Hong Kong opens £193m luxury Buddhist monastery to public
Friday 24 April 2015
Brainchild of Li Ka-shing, Asia’s richest person, Tsz Shan complex features several grand halls, gardens and 250ft statue of goddess Guan Yin
Hong Kong, China — Watched over by a 76-metre-high bronze goddess of mercy, Hong Kong’s newest Buddhist monastery – which features bulletproof VIP rooms – has opened to the public.
- Tsz Shan monastery’s bronze-forged white statue, stands behind luxurious houses in the Taipo district of Hong Kong. Photograph: Bobby Yip/Reuters
The Tsz Shan monastery, built in Tang dynasty style, covers a vast 500,000 sq ft and cost £193m. It has been funded by Li Ka-shing, 86, a Hong Kong businessman and philanthropist, listed as the richest person in Asia – worth $31.9bn in the Bloomberg billionaires index last year.
One of its several grand halls – there is a Grand Buddha hall, a Universal hall, and a Great Vow hall – houses three 24-carat gold-plated Buddhist statues.

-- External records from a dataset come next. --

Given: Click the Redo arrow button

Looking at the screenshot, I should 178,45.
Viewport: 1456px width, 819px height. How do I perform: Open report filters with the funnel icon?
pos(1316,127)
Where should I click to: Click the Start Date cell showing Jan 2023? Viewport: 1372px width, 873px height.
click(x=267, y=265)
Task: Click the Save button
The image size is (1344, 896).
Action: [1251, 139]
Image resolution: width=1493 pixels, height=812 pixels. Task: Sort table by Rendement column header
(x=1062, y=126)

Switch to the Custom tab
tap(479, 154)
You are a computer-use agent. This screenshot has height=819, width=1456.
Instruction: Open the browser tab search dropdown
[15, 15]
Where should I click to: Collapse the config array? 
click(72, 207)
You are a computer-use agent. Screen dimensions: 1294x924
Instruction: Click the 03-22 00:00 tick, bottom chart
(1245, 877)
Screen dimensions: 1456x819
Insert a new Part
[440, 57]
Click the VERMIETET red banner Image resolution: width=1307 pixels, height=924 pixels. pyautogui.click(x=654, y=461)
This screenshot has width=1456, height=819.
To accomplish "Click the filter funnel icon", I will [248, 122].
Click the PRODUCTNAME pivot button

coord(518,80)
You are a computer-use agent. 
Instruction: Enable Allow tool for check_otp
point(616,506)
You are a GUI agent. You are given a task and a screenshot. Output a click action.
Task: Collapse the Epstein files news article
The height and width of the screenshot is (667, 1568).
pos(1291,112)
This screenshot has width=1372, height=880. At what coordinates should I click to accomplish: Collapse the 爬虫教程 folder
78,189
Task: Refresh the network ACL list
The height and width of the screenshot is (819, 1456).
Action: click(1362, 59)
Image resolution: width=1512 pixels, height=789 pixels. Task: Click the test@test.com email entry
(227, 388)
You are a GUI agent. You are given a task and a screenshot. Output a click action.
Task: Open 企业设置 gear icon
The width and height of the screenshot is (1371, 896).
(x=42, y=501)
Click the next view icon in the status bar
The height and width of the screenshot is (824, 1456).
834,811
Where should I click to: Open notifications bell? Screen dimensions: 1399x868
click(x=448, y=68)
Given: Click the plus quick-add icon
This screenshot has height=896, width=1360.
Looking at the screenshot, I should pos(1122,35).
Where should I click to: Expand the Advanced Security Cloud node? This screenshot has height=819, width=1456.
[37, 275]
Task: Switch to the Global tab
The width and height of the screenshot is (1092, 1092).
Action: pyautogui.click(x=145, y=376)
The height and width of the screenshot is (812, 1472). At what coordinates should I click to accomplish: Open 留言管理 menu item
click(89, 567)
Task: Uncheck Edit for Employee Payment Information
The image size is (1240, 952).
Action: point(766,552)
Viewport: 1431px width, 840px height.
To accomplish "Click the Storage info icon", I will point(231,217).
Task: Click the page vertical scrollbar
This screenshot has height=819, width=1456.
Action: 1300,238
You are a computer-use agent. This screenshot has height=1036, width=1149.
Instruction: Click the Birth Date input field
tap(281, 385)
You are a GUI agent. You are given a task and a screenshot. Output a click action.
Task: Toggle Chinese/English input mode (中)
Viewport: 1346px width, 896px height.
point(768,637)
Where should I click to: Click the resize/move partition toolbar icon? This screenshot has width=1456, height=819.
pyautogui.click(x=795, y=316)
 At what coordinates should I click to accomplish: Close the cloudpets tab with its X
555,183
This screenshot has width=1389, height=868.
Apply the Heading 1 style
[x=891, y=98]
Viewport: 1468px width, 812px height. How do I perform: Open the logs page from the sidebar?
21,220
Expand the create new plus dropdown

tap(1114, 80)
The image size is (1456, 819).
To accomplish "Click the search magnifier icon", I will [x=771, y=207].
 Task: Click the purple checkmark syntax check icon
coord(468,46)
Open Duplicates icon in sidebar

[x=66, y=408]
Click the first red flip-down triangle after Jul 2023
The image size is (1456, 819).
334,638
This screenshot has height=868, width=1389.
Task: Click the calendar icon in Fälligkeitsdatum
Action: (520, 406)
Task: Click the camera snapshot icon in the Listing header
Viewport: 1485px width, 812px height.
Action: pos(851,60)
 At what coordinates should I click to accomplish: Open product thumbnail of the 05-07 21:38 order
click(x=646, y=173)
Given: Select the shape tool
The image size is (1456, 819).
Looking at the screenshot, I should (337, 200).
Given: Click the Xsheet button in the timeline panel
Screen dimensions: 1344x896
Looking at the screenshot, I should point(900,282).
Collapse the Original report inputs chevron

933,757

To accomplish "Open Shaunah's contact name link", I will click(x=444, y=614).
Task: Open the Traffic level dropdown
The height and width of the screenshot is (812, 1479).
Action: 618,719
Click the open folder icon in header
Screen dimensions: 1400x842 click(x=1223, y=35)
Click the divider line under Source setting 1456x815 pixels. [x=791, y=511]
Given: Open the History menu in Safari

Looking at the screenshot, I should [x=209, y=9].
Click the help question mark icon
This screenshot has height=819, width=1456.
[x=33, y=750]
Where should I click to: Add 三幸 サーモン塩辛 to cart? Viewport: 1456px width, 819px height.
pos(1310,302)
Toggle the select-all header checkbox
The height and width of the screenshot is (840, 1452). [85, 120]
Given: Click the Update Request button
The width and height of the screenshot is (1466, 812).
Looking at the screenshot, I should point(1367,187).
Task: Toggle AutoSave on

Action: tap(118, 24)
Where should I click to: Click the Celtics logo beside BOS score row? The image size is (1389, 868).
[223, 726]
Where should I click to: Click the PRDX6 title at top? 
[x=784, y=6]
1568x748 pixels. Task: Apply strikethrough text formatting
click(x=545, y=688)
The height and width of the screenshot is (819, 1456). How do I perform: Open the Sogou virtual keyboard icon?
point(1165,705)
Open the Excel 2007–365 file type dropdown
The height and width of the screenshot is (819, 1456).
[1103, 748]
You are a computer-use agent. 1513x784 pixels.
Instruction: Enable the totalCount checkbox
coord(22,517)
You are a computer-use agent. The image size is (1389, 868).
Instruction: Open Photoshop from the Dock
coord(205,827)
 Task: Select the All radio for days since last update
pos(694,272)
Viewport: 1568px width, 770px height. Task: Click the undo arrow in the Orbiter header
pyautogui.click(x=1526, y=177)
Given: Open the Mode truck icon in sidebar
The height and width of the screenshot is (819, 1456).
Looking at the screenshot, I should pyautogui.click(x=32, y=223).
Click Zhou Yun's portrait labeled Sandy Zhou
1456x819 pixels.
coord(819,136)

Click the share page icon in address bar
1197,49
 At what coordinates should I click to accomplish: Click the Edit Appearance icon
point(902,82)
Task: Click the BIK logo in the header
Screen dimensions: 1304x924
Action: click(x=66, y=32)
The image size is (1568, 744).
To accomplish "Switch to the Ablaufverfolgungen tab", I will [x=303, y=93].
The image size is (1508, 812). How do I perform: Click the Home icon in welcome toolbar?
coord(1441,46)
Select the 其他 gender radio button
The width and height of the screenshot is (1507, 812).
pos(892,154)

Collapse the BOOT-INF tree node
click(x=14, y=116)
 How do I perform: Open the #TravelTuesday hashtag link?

The 250ft statue overlooking the complex is the world’s tallest Guan Yin (goddess of mercy) to be cast in bronze. It looks out across breathtaking views of Hong Kong’s harbour and several islands.
Set against the backdrop of the Pat Sing mountains in Tai Po, it can accommodate 400-500 visitors a day – but reservations must be made in advance. Tour groups are banned, to preserve the serenity of the setting.
One of the three dormitories set aside for visiting monks has bulletproof windows. “We installed the bulletproof glass windows because we hoped there could be a place to protect our important guests such as the supreme patriarch of Thailand and other top monks,” Walter Ngai Kai-shu, secretary general of the monastery, told reporters.
The development also houses a lecture hall, a bell tower and a drum tower, while the landscape gardens feature the bodhi tree, a sacred fig tree in Buddhism, the Buddhist pine, a meditation path and a “brilliance pond”.
Visitors are prohibited from bringing joss sticks, meat, alcohol or other food offerings in order to be environmentally friendly.